=== Exercise details ===
The entries below are to be printed again word for word.

--- Given records ---

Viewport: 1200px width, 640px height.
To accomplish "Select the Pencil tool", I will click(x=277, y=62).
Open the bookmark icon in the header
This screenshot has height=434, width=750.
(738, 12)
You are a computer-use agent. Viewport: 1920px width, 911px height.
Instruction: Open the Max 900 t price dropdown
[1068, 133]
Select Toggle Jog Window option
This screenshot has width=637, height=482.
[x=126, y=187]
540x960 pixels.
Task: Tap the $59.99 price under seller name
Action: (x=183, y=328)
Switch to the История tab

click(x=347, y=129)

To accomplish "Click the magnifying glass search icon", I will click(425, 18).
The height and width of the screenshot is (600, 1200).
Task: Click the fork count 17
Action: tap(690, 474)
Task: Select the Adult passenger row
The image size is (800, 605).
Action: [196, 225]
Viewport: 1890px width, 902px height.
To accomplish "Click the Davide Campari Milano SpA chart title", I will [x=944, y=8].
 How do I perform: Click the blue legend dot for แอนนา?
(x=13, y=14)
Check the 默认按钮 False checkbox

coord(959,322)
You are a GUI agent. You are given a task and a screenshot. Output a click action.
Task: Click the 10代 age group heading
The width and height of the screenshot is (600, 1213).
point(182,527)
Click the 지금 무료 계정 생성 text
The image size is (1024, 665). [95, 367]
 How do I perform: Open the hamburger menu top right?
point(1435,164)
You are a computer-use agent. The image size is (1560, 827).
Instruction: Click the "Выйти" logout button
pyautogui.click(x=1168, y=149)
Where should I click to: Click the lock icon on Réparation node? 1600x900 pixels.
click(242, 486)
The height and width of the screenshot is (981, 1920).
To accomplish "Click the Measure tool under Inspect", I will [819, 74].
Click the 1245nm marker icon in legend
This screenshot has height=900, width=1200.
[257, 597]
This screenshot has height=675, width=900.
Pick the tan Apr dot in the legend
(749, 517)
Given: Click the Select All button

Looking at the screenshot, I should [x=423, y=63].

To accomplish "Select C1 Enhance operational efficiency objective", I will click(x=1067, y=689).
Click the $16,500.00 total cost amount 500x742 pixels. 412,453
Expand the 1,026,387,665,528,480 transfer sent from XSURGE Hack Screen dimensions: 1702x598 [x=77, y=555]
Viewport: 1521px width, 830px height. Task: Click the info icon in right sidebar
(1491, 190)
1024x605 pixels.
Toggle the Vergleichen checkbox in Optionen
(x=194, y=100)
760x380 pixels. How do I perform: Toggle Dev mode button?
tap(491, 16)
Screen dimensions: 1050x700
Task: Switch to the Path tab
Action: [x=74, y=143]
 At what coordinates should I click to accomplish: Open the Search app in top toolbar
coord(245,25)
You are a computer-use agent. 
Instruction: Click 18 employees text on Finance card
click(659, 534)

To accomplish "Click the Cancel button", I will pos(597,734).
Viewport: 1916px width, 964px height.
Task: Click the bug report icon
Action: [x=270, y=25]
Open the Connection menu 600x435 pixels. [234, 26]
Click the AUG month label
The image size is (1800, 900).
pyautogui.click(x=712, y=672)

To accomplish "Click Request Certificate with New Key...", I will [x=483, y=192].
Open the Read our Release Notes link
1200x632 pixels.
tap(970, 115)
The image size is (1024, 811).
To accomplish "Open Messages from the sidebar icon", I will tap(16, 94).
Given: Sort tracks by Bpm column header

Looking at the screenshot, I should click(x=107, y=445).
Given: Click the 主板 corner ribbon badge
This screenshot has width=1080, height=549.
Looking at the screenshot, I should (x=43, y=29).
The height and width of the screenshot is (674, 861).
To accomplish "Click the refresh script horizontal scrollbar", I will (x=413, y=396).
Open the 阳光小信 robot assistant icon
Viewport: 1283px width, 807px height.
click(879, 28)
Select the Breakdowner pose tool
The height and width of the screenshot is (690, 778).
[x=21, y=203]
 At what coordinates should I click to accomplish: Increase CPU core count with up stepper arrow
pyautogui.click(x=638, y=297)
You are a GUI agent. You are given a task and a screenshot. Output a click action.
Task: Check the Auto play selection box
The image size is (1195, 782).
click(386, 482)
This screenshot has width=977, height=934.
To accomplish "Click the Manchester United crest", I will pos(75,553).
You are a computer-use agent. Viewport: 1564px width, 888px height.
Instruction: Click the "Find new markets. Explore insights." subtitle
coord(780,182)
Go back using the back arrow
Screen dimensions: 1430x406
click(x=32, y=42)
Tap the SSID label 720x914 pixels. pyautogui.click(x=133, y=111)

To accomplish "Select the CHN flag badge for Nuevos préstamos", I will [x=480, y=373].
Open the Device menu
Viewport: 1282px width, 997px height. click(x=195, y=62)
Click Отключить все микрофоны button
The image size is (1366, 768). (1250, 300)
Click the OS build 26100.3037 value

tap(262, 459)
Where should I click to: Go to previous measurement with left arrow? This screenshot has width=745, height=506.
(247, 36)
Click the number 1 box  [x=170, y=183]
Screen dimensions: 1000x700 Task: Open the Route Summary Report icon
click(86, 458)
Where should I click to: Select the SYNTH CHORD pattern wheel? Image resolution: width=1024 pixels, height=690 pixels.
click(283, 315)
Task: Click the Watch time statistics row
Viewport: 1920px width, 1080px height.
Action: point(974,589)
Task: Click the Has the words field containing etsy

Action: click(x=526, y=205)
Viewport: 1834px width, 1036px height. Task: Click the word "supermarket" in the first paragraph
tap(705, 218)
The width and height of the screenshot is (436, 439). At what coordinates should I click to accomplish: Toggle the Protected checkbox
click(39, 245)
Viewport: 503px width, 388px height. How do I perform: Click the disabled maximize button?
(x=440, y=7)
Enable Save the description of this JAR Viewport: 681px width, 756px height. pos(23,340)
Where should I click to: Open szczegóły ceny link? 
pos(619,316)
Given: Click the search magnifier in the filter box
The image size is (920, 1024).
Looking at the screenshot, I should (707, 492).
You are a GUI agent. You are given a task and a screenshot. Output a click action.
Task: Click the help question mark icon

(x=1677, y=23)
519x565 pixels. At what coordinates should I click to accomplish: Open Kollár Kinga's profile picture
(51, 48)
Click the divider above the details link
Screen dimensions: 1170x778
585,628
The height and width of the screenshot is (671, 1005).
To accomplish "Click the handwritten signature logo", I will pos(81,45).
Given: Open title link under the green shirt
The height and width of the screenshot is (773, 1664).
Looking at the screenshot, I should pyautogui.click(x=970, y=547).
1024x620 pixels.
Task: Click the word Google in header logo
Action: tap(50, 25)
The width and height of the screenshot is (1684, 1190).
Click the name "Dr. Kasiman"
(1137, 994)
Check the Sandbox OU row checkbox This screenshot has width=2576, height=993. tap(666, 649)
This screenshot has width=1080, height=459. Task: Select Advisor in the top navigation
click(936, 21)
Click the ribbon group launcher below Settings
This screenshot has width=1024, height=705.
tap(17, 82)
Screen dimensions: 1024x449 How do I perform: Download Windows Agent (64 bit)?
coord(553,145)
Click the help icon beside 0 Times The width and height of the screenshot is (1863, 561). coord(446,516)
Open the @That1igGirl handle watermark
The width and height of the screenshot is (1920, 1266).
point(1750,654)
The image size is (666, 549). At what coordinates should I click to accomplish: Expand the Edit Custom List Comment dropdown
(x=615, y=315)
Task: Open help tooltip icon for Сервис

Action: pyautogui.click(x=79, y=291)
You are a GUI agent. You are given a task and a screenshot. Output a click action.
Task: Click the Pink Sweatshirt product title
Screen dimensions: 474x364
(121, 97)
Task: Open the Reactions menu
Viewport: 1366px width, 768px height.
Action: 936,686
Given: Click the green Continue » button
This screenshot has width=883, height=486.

---

=== Response area ===
Viewport: 1200px width, 640px height.
To accomplish "Select the Pencil tool", I will click(x=277, y=62).
Open the bookmark icon in the header
This screenshot has height=434, width=750.
(738, 12)
You are a computer-use agent. Viewport: 1920px width, 911px height.
Instruction: Open the Max 900 t price dropdown
[1068, 133]
Select Toggle Jog Window option
This screenshot has width=637, height=482.
[x=126, y=187]
540x960 pixels.
Task: Tap the $59.99 price under seller name
Action: (x=183, y=328)
Switch to the История tab

click(x=347, y=129)

To accomplish "Click the magnifying glass search icon", I will click(425, 18).
The height and width of the screenshot is (600, 1200).
Task: Click the fork count 17
Action: tap(690, 474)
Task: Select the Adult passenger row
The image size is (800, 605).
Action: [196, 225]
Viewport: 1890px width, 902px height.
To accomplish "Click the Davide Campari Milano SpA chart title", I will [x=944, y=8].
 How do I perform: Click the blue legend dot for แอนนา?
(x=13, y=14)
Check the 默认按钮 False checkbox

coord(959,322)
You are a GUI agent. You are given a task and a screenshot. Output a click action.
Task: Click the 10代 age group heading
The width and height of the screenshot is (600, 1213).
point(182,527)
Click the 지금 무료 계정 생성 text
The image size is (1024, 665). [95, 367]
 How do I perform: Open the hamburger menu top right?
point(1435,164)
You are a computer-use agent. The image size is (1560, 827).
Instruction: Click the "Выйти" logout button
pyautogui.click(x=1168, y=149)
Where should I click to: Click the lock icon on Réparation node? 1600x900 pixels.
click(242, 486)
The height and width of the screenshot is (981, 1920).
To accomplish "Click the Measure tool under Inspect", I will [819, 74].
Click the 1245nm marker icon in legend
This screenshot has height=900, width=1200.
[257, 597]
This screenshot has height=675, width=900.
Pick the tan Apr dot in the legend
(749, 517)
Given: Click the Select All button

Looking at the screenshot, I should [x=423, y=63].

To accomplish "Select C1 Enhance operational efficiency objective", I will click(x=1067, y=689).
Click the $16,500.00 total cost amount 500x742 pixels. 412,453
Expand the 1,026,387,665,528,480 transfer sent from XSURGE Hack Screen dimensions: 1702x598 [x=77, y=555]
Viewport: 1521px width, 830px height. Task: Click the info icon in right sidebar
(1491, 190)
1024x605 pixels.
Toggle the Vergleichen checkbox in Optionen
(x=194, y=100)
760x380 pixels. How do I perform: Toggle Dev mode button?
tap(491, 16)
Screen dimensions: 1050x700
Task: Switch to the Path tab
Action: [x=74, y=143]
 At what coordinates should I click to accomplish: Open the Search app in top toolbar
coord(245,25)
You are a computer-use agent. 
Instruction: Click 18 employees text on Finance card
click(659, 534)

To accomplish "Click the Cancel button", I will pos(597,734).
Viewport: 1916px width, 964px height.
Task: Click the bug report icon
Action: [x=270, y=25]
Open the Connection menu 600x435 pixels. [234, 26]
Click the AUG month label
The image size is (1800, 900).
pyautogui.click(x=712, y=672)

To accomplish "Click Request Certificate with New Key...", I will [x=483, y=192].
Open the Read our Release Notes link
1200x632 pixels.
tap(970, 115)
The image size is (1024, 811).
To accomplish "Open Messages from the sidebar icon", I will tap(16, 94).
Given: Sort tracks by Bpm column header

Looking at the screenshot, I should click(x=107, y=445).
Given: Click the 主板 corner ribbon badge
This screenshot has width=1080, height=549.
Looking at the screenshot, I should (x=43, y=29).
The height and width of the screenshot is (674, 861).
To accomplish "Click the refresh script horizontal scrollbar", I will (x=413, y=396).
Open the 阳光小信 robot assistant icon
Viewport: 1283px width, 807px height.
click(879, 28)
Select the Breakdowner pose tool
The height and width of the screenshot is (690, 778).
[x=21, y=203]
 At what coordinates should I click to accomplish: Increase CPU core count with up stepper arrow
pyautogui.click(x=638, y=297)
You are a GUI agent. You are given a task and a screenshot. Output a click action.
Task: Check the Auto play selection box
The image size is (1195, 782).
click(386, 482)
This screenshot has width=977, height=934.
To accomplish "Click the Manchester United crest", I will pos(75,553).
You are a computer-use agent. Viewport: 1564px width, 888px height.
Instruction: Click the "Find new markets. Explore insights." subtitle
coord(780,182)
Go back using the back arrow
Screen dimensions: 1430x406
click(x=32, y=42)
Tap the SSID label 720x914 pixels. pyautogui.click(x=133, y=111)

To accomplish "Select the CHN flag badge for Nuevos préstamos", I will [x=480, y=373].
Open the Device menu
Viewport: 1282px width, 997px height. click(x=195, y=62)
Click Отключить все микрофоны button
The image size is (1366, 768). (1250, 300)
Click the OS build 26100.3037 value

tap(262, 459)
Where should I click to: Go to previous measurement with left arrow? This screenshot has width=745, height=506.
(247, 36)
Click the number 1 box  [x=170, y=183]
Screen dimensions: 1000x700 Task: Open the Route Summary Report icon
click(86, 458)
Where should I click to: Select the SYNTH CHORD pattern wheel? Image resolution: width=1024 pixels, height=690 pixels.
click(283, 315)
Task: Click the Watch time statistics row
Viewport: 1920px width, 1080px height.
Action: point(974,589)
Task: Click the Has the words field containing etsy

Action: click(x=526, y=205)
Viewport: 1834px width, 1036px height. Task: Click the word "supermarket" in the first paragraph
tap(705, 218)
The width and height of the screenshot is (436, 439). At what coordinates should I click to accomplish: Toggle the Protected checkbox
click(39, 245)
Viewport: 503px width, 388px height. How do I perform: Click the disabled maximize button?
(x=440, y=7)
Enable Save the description of this JAR Viewport: 681px width, 756px height. pos(23,340)
Where should I click to: Open szczegóły ceny link? 
pos(619,316)
Given: Click the search magnifier in the filter box
The image size is (920, 1024).
Looking at the screenshot, I should (707, 492).
You are a GUI agent. You are given a task and a screenshot. Output a click action.
Task: Click the help question mark icon

(x=1677, y=23)
519x565 pixels. At what coordinates should I click to accomplish: Open Kollár Kinga's profile picture
(51, 48)
Click the divider above the details link
Screen dimensions: 1170x778
585,628
The height and width of the screenshot is (671, 1005).
To accomplish "Click the handwritten signature logo", I will pos(81,45).
Given: Open title link under the green shirt
The height and width of the screenshot is (773, 1664).
Looking at the screenshot, I should pyautogui.click(x=970, y=547).
1024x620 pixels.
Task: Click the word Google in header logo
Action: tap(50, 25)
The width and height of the screenshot is (1684, 1190).
Click the name "Dr. Kasiman"
(1137, 994)
Check the Sandbox OU row checkbox This screenshot has width=2576, height=993. tap(666, 649)
This screenshot has width=1080, height=459. Task: Select Advisor in the top navigation
click(936, 21)
Click the ribbon group launcher below Settings
This screenshot has width=1024, height=705.
tap(17, 82)
Screen dimensions: 1024x449 How do I perform: Download Windows Agent (64 bit)?
coord(553,145)
Click the help icon beside 0 Times The width and height of the screenshot is (1863, 561). coord(446,516)
Open the @That1igGirl handle watermark
The width and height of the screenshot is (1920, 1266).
point(1750,654)
The image size is (666, 549). At what coordinates should I click to accomplish: Expand the Edit Custom List Comment dropdown
(x=615, y=315)
Task: Open help tooltip icon for Сервис

Action: pyautogui.click(x=79, y=291)
You are a GUI agent. You are given a task and a screenshot. Output a click action.
Task: Click the Pink Sweatshirt product title
Screen dimensions: 474x364
(121, 97)
Task: Open the Reactions menu
Viewport: 1366px width, 768px height.
Action: 936,686
Given: Click the green Continue » button
This screenshot has width=883, height=486.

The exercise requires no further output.